───── Dataset entries ─────

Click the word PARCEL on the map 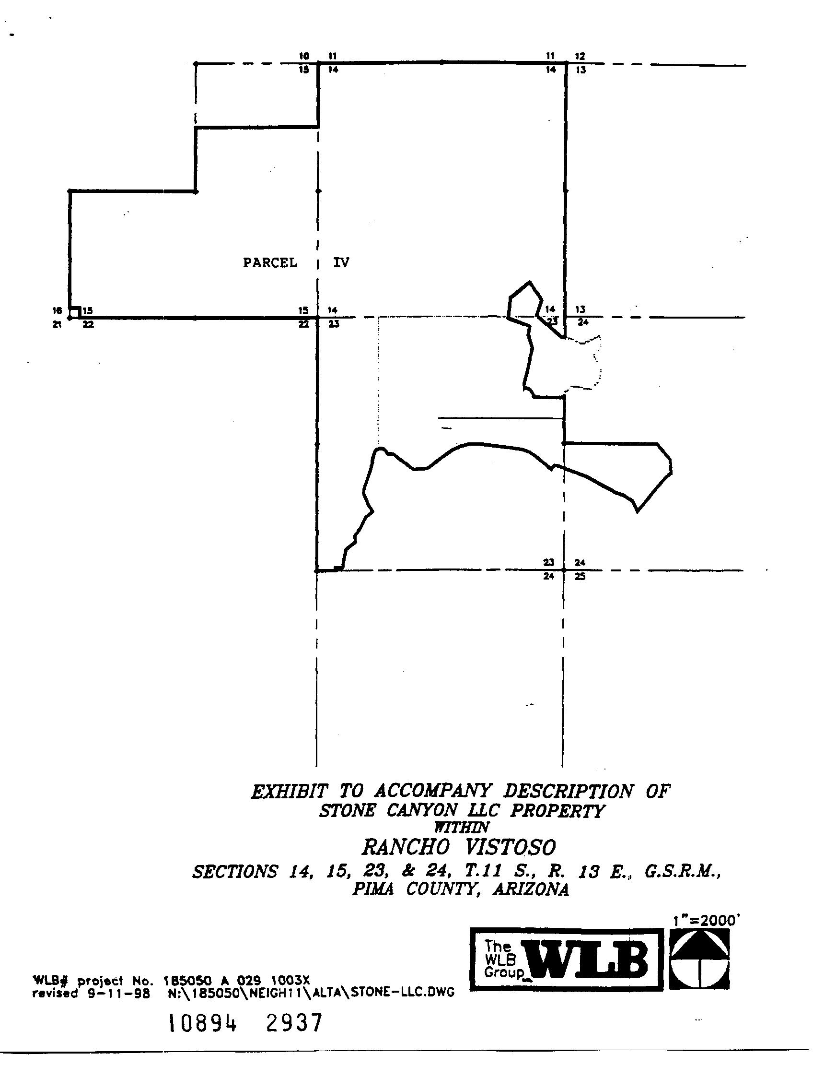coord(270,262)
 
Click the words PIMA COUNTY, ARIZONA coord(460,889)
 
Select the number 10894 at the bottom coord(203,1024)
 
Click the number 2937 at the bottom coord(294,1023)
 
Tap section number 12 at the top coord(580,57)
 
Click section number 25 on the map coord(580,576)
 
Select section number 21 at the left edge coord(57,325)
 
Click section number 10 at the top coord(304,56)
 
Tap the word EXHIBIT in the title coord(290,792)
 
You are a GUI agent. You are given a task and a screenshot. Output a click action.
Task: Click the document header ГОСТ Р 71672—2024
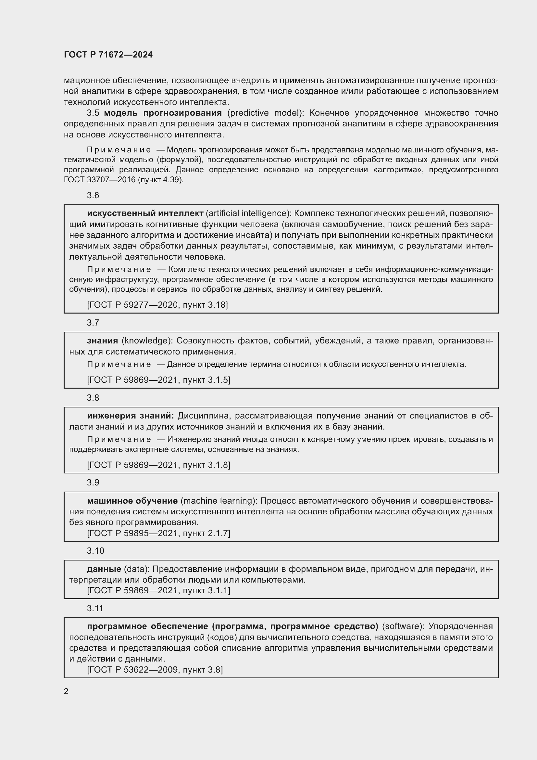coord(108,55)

─────
───── Dataset entries ─────

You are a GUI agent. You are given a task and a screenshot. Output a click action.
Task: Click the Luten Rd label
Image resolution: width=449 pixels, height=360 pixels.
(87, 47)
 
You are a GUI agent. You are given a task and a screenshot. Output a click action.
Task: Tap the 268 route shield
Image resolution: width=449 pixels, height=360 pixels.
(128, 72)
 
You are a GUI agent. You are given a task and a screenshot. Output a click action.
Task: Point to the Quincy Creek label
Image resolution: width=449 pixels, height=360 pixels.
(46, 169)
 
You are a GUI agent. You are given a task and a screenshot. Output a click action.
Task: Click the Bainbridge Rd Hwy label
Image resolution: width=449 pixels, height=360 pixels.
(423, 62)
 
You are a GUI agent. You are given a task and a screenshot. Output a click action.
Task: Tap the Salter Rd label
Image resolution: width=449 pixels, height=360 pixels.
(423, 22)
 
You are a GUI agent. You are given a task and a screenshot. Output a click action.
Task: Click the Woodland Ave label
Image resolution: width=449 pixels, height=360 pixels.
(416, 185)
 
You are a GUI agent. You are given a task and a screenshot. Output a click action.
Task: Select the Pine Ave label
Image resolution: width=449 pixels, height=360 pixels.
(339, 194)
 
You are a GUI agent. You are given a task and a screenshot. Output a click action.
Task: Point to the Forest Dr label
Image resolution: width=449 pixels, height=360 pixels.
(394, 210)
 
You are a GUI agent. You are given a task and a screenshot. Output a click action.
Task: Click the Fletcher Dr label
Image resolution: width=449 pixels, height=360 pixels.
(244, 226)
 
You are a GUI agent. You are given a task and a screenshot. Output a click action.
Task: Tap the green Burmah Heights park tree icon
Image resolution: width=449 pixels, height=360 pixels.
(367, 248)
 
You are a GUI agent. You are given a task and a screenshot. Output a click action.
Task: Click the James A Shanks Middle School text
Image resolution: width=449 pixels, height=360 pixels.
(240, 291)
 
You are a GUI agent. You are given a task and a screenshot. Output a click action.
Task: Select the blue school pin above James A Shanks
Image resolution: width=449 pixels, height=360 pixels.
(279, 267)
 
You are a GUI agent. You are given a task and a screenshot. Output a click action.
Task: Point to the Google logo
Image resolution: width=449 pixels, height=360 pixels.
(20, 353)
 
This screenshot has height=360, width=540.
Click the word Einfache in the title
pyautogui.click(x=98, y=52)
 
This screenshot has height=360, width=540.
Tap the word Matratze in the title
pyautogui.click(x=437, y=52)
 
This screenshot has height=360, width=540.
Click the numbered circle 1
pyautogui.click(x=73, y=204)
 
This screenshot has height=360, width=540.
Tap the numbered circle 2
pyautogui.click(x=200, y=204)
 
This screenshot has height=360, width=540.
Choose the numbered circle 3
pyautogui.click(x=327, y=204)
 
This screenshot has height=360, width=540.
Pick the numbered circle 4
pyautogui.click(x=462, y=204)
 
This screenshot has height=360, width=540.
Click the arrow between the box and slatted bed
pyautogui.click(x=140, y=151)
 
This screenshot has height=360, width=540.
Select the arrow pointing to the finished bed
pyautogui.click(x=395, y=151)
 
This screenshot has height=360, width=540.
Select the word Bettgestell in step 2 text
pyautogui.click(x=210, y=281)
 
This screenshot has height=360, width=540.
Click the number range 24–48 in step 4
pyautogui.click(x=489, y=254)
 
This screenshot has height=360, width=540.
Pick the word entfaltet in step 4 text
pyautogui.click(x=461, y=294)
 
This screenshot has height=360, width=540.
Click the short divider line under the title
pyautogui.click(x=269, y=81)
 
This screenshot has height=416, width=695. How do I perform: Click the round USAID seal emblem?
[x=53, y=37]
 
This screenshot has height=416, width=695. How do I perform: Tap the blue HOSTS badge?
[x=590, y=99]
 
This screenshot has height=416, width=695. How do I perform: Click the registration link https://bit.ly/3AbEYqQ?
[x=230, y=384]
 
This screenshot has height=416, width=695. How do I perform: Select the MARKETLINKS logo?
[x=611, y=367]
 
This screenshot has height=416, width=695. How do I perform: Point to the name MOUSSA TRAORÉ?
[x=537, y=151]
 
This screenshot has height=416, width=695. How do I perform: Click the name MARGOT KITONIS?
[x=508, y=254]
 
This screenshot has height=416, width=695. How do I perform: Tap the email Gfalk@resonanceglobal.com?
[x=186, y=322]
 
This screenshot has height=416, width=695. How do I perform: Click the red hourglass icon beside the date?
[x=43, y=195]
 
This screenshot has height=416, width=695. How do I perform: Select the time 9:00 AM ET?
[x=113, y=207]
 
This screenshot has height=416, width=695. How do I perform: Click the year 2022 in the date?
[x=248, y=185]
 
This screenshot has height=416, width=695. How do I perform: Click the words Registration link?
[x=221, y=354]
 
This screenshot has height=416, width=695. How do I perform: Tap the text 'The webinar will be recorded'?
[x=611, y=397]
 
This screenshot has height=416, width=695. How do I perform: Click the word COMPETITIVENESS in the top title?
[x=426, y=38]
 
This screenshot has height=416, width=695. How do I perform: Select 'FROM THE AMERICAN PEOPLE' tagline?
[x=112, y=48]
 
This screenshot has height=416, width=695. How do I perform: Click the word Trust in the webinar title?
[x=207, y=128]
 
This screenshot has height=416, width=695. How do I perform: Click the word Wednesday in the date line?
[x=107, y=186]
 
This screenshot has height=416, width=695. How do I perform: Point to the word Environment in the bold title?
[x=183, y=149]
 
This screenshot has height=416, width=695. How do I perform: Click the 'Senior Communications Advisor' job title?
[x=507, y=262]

─────
───── Dataset entries ─────

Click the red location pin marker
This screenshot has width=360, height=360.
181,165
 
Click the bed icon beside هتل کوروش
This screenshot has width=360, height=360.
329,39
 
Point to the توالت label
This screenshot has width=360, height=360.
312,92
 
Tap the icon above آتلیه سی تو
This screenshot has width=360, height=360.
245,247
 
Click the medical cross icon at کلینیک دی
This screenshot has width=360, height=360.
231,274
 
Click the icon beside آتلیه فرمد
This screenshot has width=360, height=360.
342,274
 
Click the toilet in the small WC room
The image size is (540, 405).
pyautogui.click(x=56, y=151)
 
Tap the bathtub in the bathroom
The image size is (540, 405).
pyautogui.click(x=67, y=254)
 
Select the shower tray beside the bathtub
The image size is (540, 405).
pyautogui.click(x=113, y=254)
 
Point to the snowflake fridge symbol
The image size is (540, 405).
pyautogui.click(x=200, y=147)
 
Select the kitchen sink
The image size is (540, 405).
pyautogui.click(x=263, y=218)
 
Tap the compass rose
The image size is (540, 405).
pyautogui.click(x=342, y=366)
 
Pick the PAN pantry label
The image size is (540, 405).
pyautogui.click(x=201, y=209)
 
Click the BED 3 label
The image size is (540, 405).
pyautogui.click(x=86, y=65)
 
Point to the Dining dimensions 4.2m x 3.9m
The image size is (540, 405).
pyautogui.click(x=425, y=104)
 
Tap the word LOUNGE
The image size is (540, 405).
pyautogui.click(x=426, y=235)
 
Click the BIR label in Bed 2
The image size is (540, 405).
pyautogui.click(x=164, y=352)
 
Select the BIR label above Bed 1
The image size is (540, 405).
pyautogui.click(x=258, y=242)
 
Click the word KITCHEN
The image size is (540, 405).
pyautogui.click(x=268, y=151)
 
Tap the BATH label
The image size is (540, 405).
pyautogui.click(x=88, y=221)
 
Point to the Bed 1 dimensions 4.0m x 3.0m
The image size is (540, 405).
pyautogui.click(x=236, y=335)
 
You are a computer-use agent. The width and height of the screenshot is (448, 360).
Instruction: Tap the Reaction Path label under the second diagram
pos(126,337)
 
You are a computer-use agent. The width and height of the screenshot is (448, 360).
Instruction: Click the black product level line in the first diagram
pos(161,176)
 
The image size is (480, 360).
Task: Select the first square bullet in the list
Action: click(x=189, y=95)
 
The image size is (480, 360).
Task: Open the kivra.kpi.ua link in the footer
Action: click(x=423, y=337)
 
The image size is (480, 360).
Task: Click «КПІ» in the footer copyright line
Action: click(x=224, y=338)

─────

▸ **Request**: Add 73 to every coordinate in the answers of the entries, starting at the line containing "in the date?" and ending at the line containing "[x=507, y=262]". Write all of those lines out again, requests included.

▸ **Completed exercise**:
This screenshot has height=416, width=695. How do I perform: Click the year 2022 in the date?
[x=321, y=258]
 
This screenshot has height=416, width=695. How do I perform: Click the words Registration link?
[x=294, y=427]
 
This screenshot has height=416, width=695. How do I perform: Tap the text 'The webinar will be recorded'?
[x=684, y=470]
 
This screenshot has height=416, width=695. How do I perform: Click the word COMPETITIVENESS in the top title?
[x=499, y=111]
 
This screenshot has height=416, width=695. How do I perform: Select 'FROM THE AMERICAN PEOPLE' tagline?
[x=185, y=121]
 
This screenshot has height=416, width=695. How do I perform: Click the word Trust in the webinar title?
[x=280, y=201]
 
This screenshot has height=416, width=695. How do I perform: Click the word Wednesday in the date line?
[x=180, y=259]
 
This screenshot has height=416, width=695. How do I perform: Point to the word Environment in the bold title?
[x=256, y=222]
 
This screenshot has height=416, width=695. How do I perform: Click the 'Senior Communications Advisor' job title?
[x=580, y=335]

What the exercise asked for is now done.